PROGRESO.— Detrás de la mala temporada langostera opera una mafia.
Se trata de piratas dedicados al saqueo de langosta y caracol en la zona del Parque Nacional Arrecife Alacranes, base de operaciones de las cooperativas pesqueras autorizadas.
En ese punto, unos 60 pescadores furtivos, a bordo de unas 20 lanchas rápidas y sin matrícula, extraen de manera ilegal grandes cantidades del crustáceo, molusco, mero, negrillo y otras especies de escama.
Así lo denunció públicamente Mariano Canul Uicab, presidente de la Federación Regional de Cooperativas Pesqueras del Centro y Poniente de Yucatán.
El primer viaje de la temporada resultó catastrófico, remarcó Canul Uicab, quien también es un experimentado buzo langostero. Los barcos “Propemex Y1G” y “Propemex Y6G” retornaron a puerto con capturas de apenas 500 y 600 kilogramos, respectivamente, un volumen muy bajo que representa apenas la tercera parte de lo que normalmente se obtiene en el arranque de la pesquería.
Saqueo en Alacranes
Históricamente, cuando la temporada arranca el 1 de julio, las embarcaciones mayores capturan entre 1,500 y 1,800 kilos en su primer viaje. Sin embargo, este año el desplome en los volúmenes apenas alcanza para cubrir los gastos de operación, considerando que la inversión promedio para la salida de cada barco fue de 200,000 pesos.
“Para colmo de males, el precio de la langosta también está bajo: se paga a 500 pesos el kilo, contra los 650 pesos que esperábamos para el arranque”, explicó el dirigente pesquero.
Para Canul Uicab, la única explicación de la baja captura y el desplome de los precios es la actividad de los furtivos, a quienes calificó directamente como piratas.
Estos pescadores ilegales extraen el producto durante todo el año y lo venden a precios muy por debajo del mercado regular, lo que inunda las plazas comerciales, un problema similar a la que ocurre con la temporada de pulpo.
El líder pesquero detalló que operan al menos 20 lanchas rápidas con tres tripulantes cada una.
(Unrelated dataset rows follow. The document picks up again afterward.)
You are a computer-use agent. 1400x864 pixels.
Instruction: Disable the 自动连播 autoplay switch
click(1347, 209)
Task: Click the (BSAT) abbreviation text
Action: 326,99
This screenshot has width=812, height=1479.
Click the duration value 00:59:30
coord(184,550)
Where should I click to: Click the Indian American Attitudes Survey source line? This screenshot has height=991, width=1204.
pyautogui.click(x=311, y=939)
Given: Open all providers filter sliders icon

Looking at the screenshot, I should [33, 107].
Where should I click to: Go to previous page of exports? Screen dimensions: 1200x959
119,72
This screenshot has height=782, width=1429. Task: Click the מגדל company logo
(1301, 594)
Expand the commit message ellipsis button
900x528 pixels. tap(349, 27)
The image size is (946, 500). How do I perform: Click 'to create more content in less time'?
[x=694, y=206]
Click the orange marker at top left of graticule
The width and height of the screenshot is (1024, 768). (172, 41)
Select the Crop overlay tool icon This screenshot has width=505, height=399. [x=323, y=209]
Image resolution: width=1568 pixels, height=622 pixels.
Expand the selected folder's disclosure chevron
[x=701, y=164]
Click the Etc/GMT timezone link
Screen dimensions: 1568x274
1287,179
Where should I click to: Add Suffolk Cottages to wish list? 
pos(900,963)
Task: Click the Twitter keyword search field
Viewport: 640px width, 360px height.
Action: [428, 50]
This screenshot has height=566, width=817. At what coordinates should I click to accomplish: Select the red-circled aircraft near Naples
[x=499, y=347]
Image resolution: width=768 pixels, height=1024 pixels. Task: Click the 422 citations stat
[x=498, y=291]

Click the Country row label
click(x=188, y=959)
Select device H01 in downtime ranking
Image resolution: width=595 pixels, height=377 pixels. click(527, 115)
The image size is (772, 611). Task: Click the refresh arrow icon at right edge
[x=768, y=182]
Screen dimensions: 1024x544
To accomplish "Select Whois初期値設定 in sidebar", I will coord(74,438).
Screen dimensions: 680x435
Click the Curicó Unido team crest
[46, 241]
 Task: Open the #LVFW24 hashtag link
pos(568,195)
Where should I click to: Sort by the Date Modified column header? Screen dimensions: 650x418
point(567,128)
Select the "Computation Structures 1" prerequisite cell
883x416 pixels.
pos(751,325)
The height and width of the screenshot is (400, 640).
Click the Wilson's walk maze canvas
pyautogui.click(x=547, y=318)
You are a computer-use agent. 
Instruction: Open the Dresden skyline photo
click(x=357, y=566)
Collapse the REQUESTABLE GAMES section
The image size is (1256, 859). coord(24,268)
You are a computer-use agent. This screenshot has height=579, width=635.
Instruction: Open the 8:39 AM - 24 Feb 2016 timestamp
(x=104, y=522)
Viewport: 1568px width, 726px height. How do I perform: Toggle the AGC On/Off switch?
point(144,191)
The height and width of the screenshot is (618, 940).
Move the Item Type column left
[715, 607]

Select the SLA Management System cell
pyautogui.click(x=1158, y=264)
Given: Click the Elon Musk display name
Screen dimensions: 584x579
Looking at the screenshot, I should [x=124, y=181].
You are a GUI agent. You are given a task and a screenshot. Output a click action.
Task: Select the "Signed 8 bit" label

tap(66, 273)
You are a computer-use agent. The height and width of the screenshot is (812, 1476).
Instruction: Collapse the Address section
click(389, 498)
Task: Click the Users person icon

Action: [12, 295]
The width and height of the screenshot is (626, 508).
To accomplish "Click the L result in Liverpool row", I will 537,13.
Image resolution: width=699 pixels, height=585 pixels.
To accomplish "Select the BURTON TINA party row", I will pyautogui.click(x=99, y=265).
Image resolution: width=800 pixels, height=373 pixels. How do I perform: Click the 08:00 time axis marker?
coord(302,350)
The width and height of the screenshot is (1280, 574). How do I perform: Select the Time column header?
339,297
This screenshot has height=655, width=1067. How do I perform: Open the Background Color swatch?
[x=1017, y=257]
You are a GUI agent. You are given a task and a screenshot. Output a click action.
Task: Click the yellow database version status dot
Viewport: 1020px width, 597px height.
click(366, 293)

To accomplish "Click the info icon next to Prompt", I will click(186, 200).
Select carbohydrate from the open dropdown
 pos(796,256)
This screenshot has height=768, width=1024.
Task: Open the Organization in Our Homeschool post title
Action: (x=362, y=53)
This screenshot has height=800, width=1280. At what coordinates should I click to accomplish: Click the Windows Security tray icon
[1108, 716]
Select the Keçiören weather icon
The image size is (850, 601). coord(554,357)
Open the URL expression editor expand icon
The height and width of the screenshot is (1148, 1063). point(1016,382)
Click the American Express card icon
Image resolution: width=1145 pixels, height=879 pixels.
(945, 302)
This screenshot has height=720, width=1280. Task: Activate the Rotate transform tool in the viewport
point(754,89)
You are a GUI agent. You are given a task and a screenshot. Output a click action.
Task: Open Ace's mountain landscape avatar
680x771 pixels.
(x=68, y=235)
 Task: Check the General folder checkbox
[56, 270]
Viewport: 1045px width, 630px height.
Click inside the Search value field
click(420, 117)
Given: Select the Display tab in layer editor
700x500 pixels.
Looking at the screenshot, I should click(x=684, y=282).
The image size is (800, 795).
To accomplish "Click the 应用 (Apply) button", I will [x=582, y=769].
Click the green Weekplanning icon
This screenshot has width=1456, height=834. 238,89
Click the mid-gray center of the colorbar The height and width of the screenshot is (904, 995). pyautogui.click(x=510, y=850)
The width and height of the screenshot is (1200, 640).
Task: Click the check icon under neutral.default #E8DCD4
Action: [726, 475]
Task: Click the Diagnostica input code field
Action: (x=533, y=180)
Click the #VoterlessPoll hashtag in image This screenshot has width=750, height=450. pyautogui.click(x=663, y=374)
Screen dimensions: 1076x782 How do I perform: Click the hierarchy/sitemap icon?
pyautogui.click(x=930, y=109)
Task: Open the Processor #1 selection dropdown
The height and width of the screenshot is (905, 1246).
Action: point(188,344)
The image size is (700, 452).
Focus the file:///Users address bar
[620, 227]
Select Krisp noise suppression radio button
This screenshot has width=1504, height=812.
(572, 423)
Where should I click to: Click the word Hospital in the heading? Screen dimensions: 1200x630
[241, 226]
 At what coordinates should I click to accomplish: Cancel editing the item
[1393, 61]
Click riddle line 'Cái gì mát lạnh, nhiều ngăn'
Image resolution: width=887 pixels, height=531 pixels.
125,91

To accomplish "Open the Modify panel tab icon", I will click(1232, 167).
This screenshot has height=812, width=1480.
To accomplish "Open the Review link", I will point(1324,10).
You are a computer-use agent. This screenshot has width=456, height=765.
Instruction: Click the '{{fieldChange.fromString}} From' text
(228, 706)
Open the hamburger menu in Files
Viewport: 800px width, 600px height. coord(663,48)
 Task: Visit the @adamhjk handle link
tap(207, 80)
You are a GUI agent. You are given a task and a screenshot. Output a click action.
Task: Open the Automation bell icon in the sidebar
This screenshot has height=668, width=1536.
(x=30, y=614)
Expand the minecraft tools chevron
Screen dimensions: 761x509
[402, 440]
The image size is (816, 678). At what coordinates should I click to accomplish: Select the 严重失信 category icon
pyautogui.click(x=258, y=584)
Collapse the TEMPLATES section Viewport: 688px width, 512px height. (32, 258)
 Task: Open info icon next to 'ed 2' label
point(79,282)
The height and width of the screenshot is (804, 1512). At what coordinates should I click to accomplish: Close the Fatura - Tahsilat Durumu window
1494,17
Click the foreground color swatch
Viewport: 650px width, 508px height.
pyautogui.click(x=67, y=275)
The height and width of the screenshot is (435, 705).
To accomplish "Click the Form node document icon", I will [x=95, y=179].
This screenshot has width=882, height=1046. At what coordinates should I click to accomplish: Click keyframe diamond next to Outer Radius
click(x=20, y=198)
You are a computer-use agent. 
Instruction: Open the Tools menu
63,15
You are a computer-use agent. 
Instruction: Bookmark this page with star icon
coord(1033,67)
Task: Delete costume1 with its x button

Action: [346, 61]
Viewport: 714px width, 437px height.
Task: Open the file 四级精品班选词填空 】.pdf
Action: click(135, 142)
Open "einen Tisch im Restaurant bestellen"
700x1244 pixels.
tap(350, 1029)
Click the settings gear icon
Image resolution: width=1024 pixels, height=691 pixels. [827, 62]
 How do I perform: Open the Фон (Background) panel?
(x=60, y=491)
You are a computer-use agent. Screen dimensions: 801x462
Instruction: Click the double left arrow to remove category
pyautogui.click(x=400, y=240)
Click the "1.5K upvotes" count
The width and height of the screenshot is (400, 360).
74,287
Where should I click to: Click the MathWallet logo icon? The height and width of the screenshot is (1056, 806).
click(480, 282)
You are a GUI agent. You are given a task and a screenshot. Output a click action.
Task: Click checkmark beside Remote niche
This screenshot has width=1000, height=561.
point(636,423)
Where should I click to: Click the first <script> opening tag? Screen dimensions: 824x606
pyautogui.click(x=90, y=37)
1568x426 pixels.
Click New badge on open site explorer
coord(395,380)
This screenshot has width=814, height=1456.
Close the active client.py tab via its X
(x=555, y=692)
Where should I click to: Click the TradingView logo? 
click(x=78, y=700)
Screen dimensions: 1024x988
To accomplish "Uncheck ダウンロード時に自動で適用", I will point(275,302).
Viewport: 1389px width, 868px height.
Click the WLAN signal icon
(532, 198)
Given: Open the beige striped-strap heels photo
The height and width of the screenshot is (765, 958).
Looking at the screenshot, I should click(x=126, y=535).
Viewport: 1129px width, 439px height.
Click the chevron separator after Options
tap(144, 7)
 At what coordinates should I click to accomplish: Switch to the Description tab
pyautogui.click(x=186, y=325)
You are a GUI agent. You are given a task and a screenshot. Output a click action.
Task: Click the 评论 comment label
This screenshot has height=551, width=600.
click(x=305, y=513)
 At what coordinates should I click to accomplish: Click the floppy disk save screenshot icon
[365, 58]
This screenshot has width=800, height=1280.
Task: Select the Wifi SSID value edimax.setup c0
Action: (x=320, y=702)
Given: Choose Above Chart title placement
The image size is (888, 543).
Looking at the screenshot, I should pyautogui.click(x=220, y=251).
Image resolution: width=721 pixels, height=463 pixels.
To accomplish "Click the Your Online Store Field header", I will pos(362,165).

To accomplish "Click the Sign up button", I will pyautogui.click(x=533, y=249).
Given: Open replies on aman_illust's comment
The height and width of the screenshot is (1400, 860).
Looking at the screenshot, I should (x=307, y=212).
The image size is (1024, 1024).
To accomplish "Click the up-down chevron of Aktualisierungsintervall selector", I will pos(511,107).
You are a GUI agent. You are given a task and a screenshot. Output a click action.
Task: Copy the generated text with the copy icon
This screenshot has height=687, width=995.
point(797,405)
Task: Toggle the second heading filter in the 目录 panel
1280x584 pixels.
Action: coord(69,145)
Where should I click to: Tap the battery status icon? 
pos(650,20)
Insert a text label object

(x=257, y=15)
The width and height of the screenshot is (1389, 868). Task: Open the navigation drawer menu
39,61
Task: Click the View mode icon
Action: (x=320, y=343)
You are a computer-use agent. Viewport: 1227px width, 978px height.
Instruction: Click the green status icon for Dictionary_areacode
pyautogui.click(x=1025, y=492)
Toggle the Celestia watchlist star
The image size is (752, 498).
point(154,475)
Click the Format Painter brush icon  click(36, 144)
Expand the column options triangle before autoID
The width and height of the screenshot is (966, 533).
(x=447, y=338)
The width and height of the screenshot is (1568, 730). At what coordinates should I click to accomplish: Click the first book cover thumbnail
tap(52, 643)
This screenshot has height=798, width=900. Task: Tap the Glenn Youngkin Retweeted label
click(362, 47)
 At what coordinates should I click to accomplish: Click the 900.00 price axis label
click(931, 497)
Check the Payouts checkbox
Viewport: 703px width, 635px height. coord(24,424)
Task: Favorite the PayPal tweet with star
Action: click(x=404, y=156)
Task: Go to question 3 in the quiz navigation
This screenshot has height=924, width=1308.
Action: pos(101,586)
Ahora que se inició el período legal, los buzos de las cooperativas se percataron de la escasez del crustáceo porque los furtivos prácticamente arrasaron con el recurso antes del tiempo permitido.
Los indicios apuntan a que detrás de estos pescadores ilegales existe una red delictiva bien organizada en la zona de Alacranes.
Pitazos a los furtivos
“Cuando la autoridad marítima o de vigilancia se aproxima, alguien les avisa a los furtivos y huyen; una vez que las patrullas se retiran, los piratas retornan para continuar con el saqueo”, acusó el dirigente.
De acuerdo con los reportes que recibe la federación, cada lancha ilegal logra extraer entre 200 y 300 kilos de langosta por viaje, además de caracol y especies de escama, todo ello mediante embarcaciones que carecen de permisos de pesca y matrículas visibles, operando por completo fuera de la ley.
A la inseguridad se suma otro conflicto para los langosteros autorizados que trabajan en el arrecife.
Los pescadores Donato Polanco y Joaquín Lira señalaron que inspectores de la Comisión Nacional de Áreas Naturales Protegidas (Conanp) intentan retirar los barcos pesqueros de las inmediaciones de las islas de Alacranes.
Los afectados recalcaron que esta medida es injusta, ya que cuentan con las concesiones y permisos federales vigentes para fondear en esa zona.